経理は、税金の支配の為に労力を費やしている事が多いと感じる事が多いです。

しかし、税金が支払えるという事は、黒字を意味しますので、誇らしく感じる事もあります。

年末調整

従業員の方々の源泉徴収税を確定させる事です。

社会保険料、生命保険料等、所得税から控除のできる書類を預かり、その年の税額を計算をして、従業員の方々から税を徴収したり、あるいは、大半の方々には天引きした所得税から差額を戻すという作業を行います。

その制度があるので、サラリーマンの方は自働的に税金を徴収されているのです。

社会保険の計算・申告

社会保険料は三か月毎の見直しになります。

給与額と年齢により、金額が確定します。

社会保険の場合、会社負担分がありますので、その計算と支払いの準備も大きな仕事になります。

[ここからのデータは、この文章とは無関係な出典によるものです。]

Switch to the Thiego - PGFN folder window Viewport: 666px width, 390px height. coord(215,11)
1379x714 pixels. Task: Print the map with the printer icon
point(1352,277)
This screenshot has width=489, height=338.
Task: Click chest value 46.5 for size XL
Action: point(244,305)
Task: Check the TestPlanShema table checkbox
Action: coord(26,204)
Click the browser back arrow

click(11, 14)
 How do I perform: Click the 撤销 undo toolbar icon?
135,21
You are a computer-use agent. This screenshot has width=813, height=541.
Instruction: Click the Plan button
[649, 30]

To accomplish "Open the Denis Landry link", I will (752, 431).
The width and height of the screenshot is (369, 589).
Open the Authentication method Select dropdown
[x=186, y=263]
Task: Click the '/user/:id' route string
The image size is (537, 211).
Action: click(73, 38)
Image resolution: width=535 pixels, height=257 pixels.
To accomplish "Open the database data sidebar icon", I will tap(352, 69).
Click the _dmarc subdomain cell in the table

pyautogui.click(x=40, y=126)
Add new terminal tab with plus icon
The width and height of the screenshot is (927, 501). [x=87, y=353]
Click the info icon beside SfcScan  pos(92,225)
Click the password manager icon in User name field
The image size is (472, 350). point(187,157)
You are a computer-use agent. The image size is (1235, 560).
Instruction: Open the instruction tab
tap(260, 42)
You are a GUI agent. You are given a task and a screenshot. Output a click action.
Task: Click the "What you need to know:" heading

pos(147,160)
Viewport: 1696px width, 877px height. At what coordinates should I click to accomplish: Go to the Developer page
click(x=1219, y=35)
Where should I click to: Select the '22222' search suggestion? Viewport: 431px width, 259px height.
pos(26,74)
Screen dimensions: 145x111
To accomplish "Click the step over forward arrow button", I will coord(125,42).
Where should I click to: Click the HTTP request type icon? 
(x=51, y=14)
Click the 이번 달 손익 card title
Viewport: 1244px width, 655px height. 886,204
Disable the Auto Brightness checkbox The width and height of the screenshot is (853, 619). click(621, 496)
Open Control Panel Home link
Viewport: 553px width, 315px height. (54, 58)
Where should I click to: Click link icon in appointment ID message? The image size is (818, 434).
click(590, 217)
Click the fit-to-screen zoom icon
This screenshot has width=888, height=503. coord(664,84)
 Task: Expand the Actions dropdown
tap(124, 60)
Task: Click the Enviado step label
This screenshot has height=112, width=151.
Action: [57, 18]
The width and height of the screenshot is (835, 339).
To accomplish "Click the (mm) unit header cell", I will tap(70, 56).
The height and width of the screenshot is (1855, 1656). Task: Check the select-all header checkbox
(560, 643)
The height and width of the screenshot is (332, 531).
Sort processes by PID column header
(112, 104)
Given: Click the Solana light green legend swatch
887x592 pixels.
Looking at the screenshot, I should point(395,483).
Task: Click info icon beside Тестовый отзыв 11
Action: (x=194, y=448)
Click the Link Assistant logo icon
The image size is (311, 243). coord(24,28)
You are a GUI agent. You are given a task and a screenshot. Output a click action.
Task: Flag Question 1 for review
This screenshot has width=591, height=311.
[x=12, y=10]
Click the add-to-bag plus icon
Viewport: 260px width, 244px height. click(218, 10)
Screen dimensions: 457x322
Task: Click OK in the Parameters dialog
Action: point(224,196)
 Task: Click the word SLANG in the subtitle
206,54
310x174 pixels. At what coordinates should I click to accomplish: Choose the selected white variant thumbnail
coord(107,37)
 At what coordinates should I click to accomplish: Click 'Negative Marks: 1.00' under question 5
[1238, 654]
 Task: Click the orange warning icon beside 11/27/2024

保険料なので支払い忘れは、従業員の方が社会保険の円滑な利用を妨げを発生する事がありますので期限は必ず守りましょう。

労働保険の計算・申告

労働保険には 労災保険と一般的には呼ばれる労働者災害補償保険と雇用保険とがあります。

どちらも給与額から算出されます。

もう少し正確にいうと労災保険は社会保険料額により保証が決まります。

社会保険料は給与額により決定します。

過労死が社会問題としてニュース等で取り上げられていますが、労働保険を適用するか、つまり業務が原因になっているかいないかが問題になっている事を意味します。

労働が原因で事故が起きてケガをしたり、体調を崩し病気になった場合は労働保険で補償します。

毎月の保険料の計算や源泉徴収は、平常時の業務になりますが、従業員の方にアクシデントが生じた時には、手続きが必要になり、各機関への提出書類の作成がイレギュラーの業務として発生します。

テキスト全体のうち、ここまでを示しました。